### Work order:
Give the data below again exactly, and drop each picture from it.

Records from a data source
========
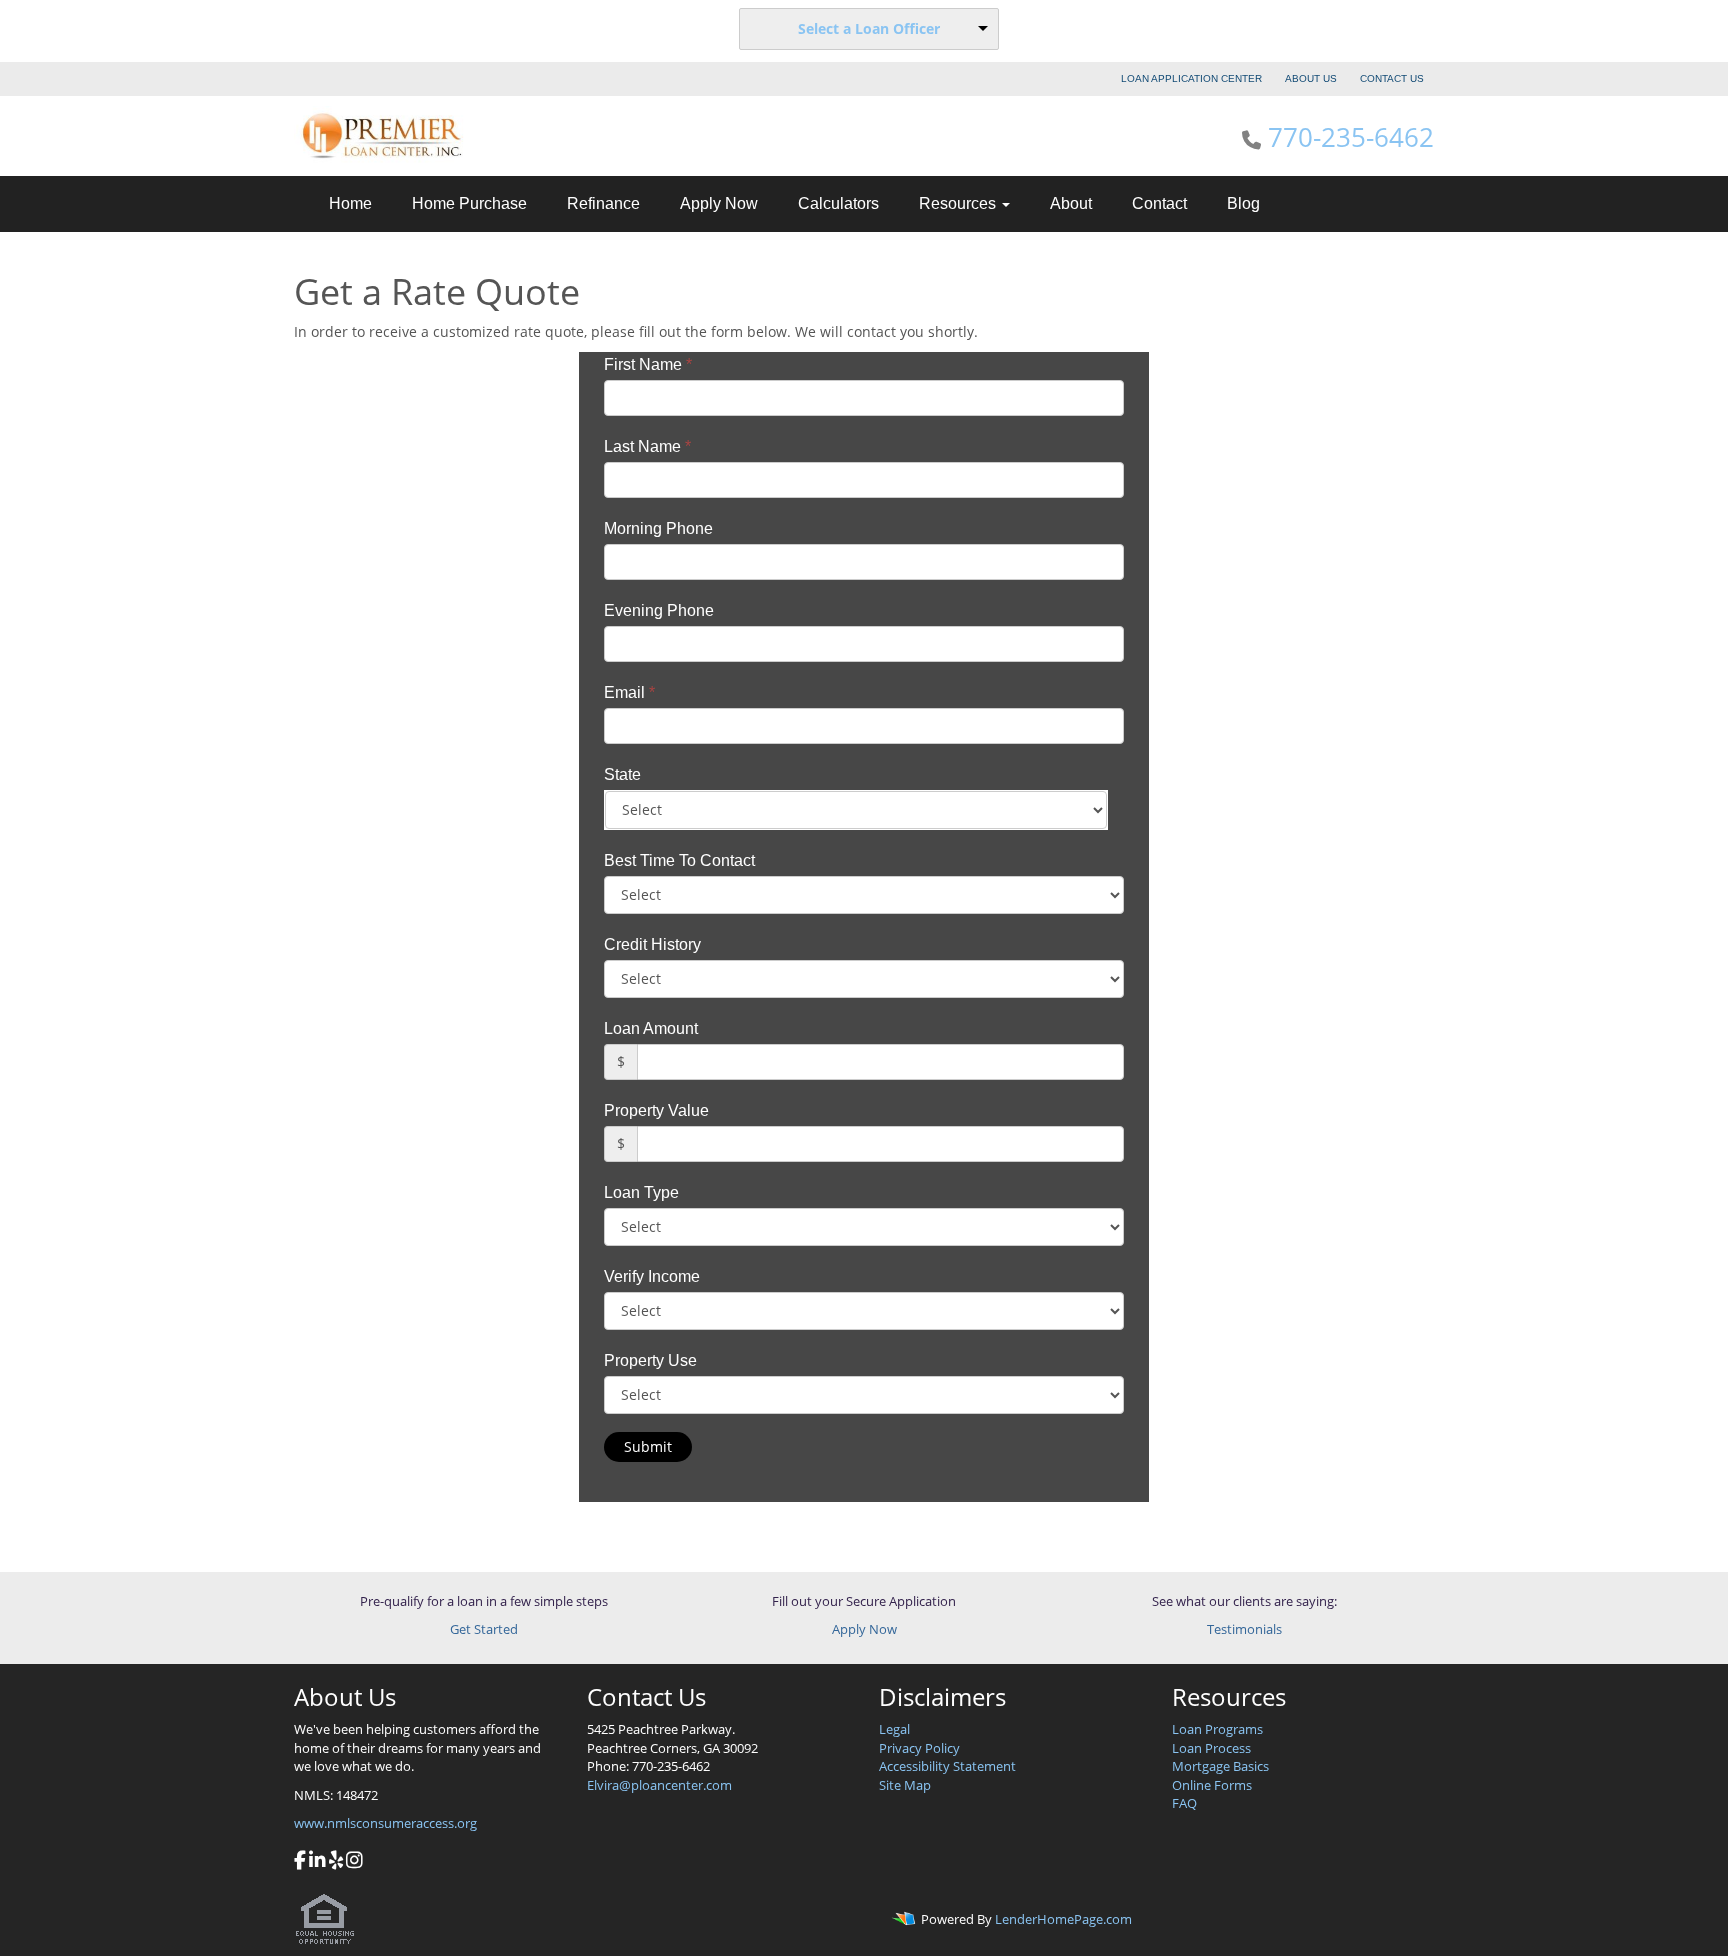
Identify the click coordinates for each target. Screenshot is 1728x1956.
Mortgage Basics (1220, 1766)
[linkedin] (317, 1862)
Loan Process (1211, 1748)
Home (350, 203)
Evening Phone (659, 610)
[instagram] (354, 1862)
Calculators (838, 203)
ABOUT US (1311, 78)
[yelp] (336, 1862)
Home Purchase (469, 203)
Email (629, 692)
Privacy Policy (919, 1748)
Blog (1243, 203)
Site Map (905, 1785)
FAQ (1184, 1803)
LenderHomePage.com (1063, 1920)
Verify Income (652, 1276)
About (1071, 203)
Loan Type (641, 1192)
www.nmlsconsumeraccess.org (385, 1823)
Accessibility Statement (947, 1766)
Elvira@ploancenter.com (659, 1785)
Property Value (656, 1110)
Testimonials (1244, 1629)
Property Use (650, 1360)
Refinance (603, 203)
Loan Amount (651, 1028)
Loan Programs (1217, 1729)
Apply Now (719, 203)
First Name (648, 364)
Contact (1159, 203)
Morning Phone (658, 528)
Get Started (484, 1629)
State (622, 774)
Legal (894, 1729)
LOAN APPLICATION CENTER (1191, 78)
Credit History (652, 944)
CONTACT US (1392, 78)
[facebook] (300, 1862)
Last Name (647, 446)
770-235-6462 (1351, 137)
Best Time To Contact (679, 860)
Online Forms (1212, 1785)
========
### Response to this task:
Identify the click coordinates for each target. Screenshot is 1728x1956.
Mortgage Basics (1220, 1766)
[linkedin] (317, 1862)
Loan Process (1211, 1748)
Home (350, 203)
Evening Phone (659, 610)
[instagram] (354, 1862)
Calculators (838, 203)
ABOUT US (1311, 78)
[yelp] (336, 1862)
Home Purchase (469, 203)
Email (629, 692)
Privacy Policy (919, 1748)
Blog (1243, 203)
Site Map (905, 1785)
FAQ (1184, 1803)
LenderHomePage.com (1063, 1920)
Verify Income (652, 1276)
About (1071, 203)
Loan Type (641, 1192)
www.nmlsconsumeraccess.org (385, 1823)
Accessibility Statement (947, 1766)
Elvira@ploancenter.com (659, 1785)
Property Value (656, 1110)
Testimonials (1244, 1629)
Property Use (650, 1360)
Refinance (603, 203)
Loan Amount (651, 1028)
Loan Programs (1217, 1729)
Apply Now (719, 203)
First Name (648, 364)
Contact (1159, 203)
Morning Phone (658, 528)
Get Started (484, 1629)
State (622, 774)
Legal (894, 1729)
LOAN APPLICATION CENTER (1191, 78)
Credit History (652, 944)
CONTACT US (1392, 78)
[facebook] (300, 1862)
Last Name (647, 446)
770-235-6462 (1351, 137)
Best Time To Contact (679, 860)
Online Forms (1212, 1785)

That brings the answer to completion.